» **WORK REQUEST**
Of the records that follow, copy only the lines from the line containing "611x408 pixels. At" to the line containing "You are a computer-use", both included, exactly as written.

» **THE RECORDS**
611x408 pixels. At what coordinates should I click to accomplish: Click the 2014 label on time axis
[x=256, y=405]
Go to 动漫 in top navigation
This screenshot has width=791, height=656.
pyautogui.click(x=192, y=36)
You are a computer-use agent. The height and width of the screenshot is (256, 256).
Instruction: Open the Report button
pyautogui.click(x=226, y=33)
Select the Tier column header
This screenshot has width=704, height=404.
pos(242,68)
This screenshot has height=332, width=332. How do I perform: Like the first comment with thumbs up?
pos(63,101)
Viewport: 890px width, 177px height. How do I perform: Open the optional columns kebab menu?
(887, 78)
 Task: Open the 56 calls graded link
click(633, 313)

* * *

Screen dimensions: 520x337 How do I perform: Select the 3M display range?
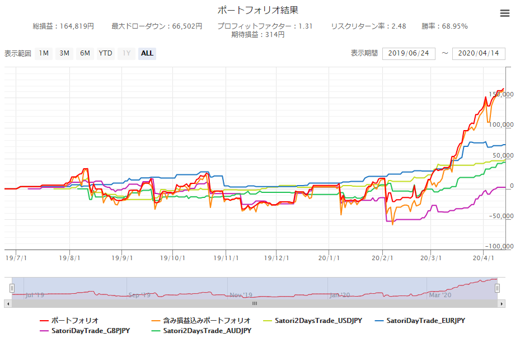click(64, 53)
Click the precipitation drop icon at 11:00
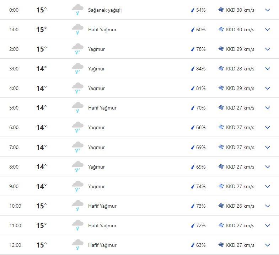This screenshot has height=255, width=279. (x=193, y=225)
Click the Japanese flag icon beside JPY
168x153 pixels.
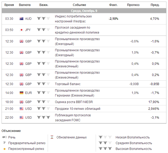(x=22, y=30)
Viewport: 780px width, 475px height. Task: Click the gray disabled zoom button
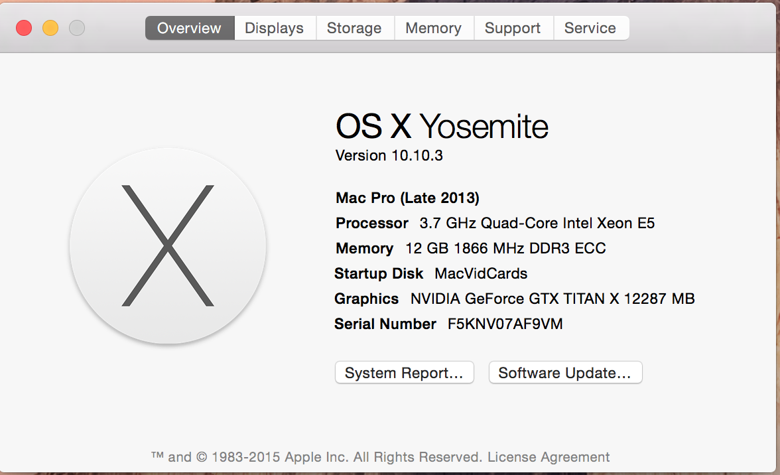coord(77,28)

» **RESULT OF THIS TASK**
611x408 pixels. At what coordinates should I click to accomplish: Click the 2014 label on time axis
[x=256, y=405]
Go to 动漫 in top navigation
This screenshot has width=791, height=656.
pyautogui.click(x=192, y=36)
You are a computer-use agent. The height and width of the screenshot is (256, 256).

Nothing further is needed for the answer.